About this exercise: Continue the article on Technion research into protein folding, beginning after its last sentence.

Text segment:

New Technion research integrating biology, computer science sheds light on the process of protein folding

A study integrating biological ideas and new computer science tools has uncovered novel associations between genetic coding and protein structure, which could potentially change the way we think about protein production in the ribosome – the cell’s “protein assembly line.” The research was composed by Professor Alex Bronstein, Dr. Ailie Marx, and Ph.D. student Aviv Rosenberg at the Technion – Israel Institute of Technology.
L-R: Prof. Alex Bronstein, Dr. Ailie Marx, PhD student Aviv Rosenberg

Proteins, the complex molecules that play critical roles in virtually every biological mechanism, are produced by ribosomes in a process called translation. The ribosome decodes incoming “genetic instructions” to synthesize chains of amino acids – the building blocks of proteins. When amino acids are sequentially bound together into a long chain, they fold into a unique three-dimensional structure that grants the protein its biological properties and functionality. Translation errors can lead to misfolding and subsequently physiological disorders, both mild and major.

Protein production instructions are delivered to the ribosome as codons, sequences of three “letters” from the genetic nucleotide code, which specifies the identity and order of amino acids to be added by the ribosome to the protein chain. For example, the codon UUU signals for the addition of the amino acid phenylalanine, whereas codon UAC instructs for the addition of tyrosine. In this way, the codon sequence encodes for the unique sequence of amino acids characteristic of each protein. This mapping of genetic codons to amino acids used in translation is common to all living creatures on the planet and is considered a primeval mechanism.

Dataset excerpts:
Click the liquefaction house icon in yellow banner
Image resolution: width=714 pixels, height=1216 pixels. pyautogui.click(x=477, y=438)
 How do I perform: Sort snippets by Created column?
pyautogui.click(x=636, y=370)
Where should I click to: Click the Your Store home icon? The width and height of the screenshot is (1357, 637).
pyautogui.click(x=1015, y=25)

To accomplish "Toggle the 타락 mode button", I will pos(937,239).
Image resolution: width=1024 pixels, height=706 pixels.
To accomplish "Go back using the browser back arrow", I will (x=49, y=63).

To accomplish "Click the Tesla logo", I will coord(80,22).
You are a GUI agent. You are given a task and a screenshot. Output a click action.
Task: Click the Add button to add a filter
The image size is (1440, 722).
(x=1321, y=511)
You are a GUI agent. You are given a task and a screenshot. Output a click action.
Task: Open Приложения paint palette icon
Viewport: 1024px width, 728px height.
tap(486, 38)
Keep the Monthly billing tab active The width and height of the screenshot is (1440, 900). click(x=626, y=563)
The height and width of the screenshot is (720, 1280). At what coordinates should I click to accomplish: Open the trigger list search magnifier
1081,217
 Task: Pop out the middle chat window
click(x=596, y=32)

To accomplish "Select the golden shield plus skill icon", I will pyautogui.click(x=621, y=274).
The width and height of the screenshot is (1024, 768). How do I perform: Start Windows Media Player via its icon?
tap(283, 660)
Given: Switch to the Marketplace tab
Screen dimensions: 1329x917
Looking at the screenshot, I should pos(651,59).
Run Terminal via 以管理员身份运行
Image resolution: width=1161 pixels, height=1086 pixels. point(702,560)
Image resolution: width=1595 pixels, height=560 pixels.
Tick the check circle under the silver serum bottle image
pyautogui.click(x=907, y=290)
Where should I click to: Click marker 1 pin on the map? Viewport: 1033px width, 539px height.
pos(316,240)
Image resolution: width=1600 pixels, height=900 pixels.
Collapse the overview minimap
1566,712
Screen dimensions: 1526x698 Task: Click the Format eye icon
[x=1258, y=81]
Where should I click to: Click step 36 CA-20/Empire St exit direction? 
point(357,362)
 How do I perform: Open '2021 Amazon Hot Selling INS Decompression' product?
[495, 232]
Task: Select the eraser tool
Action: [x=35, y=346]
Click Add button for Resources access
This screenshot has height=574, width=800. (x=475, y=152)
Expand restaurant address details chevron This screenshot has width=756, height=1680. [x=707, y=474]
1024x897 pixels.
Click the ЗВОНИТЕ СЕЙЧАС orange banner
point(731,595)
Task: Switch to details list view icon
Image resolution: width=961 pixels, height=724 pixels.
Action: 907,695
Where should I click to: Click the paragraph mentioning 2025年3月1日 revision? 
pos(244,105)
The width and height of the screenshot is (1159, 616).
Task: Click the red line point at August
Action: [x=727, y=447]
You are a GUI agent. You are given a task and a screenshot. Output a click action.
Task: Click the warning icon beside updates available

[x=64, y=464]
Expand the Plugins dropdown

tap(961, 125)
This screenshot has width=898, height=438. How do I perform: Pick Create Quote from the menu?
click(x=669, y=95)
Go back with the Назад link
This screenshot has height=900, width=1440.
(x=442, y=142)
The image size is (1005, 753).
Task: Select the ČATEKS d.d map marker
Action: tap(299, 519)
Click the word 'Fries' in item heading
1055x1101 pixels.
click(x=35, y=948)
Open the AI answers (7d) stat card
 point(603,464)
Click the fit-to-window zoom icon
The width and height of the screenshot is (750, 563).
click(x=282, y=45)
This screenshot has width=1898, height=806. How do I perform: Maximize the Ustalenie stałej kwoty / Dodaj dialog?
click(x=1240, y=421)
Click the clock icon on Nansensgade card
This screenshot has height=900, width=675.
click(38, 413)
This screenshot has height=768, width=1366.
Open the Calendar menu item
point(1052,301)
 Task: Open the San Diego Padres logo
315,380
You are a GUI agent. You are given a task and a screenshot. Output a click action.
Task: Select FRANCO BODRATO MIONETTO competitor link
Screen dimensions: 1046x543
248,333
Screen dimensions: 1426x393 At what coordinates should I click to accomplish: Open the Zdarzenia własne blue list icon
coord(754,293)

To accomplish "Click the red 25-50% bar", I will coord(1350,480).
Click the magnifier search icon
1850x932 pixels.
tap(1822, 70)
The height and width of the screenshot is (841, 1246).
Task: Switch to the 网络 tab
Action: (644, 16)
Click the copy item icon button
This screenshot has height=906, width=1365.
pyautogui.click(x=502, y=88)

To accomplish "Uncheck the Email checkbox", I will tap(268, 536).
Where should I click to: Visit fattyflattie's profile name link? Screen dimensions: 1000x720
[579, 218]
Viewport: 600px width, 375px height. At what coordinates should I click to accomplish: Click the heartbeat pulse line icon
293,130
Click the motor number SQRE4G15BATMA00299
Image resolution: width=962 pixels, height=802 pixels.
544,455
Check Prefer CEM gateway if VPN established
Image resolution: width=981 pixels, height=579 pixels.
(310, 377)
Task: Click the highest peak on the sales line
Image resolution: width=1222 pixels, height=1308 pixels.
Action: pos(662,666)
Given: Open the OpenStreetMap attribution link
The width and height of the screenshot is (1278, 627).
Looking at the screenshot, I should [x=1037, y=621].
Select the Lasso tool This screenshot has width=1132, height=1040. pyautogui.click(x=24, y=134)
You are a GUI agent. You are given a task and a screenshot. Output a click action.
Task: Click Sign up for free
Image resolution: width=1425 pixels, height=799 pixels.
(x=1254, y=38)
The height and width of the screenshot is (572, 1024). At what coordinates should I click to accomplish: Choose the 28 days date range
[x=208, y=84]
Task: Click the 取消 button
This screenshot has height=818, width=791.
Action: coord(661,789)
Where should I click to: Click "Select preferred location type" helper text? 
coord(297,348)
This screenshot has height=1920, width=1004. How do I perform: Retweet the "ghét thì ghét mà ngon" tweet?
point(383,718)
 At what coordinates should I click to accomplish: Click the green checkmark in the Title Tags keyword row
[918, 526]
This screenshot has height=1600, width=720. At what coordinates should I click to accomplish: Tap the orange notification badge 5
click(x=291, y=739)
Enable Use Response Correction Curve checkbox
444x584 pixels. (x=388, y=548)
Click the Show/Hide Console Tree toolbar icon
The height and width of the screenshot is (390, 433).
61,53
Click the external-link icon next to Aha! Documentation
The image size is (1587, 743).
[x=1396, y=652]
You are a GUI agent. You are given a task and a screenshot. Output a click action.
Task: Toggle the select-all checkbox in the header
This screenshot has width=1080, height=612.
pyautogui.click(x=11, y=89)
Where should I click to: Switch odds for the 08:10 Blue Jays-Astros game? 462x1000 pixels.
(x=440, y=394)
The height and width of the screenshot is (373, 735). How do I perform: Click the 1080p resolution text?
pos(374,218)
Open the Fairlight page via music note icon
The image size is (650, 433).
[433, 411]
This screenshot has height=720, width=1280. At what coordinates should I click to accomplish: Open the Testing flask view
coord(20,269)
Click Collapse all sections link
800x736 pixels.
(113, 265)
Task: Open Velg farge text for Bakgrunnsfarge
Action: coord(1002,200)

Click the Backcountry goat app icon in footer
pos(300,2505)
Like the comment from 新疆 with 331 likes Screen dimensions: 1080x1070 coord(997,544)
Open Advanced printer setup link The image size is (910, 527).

Task response:
As if all of this were not complicated enough, it is important to point out that 61 codons are decoded into just 20 amino acids. In other words, all but two amino acids are encoded by multiple codons.

This is where the present research comes into the picture. Based on experiments carried out in the 1960s and 1970s, the accepted dogma states that proteins carry no “memory” of the specific codon from which each amino acid was translated as long as the amino acid identity remains unchanged. These early experiments into protein folding used chemical denaturants to unfold fully formed proteins and then demonstrated that upon removal of these chemicals the protein chain could refold spontaneously to regain its original structure and function. These experiments suggested that only the amino acid sequence, and not the specific codon sequence, determine a protein’s structure. Given this dogma, mutations that change the genetic coding without changing the amino acid are widely termed as “silent” and considered inconsequential for protein structure and function.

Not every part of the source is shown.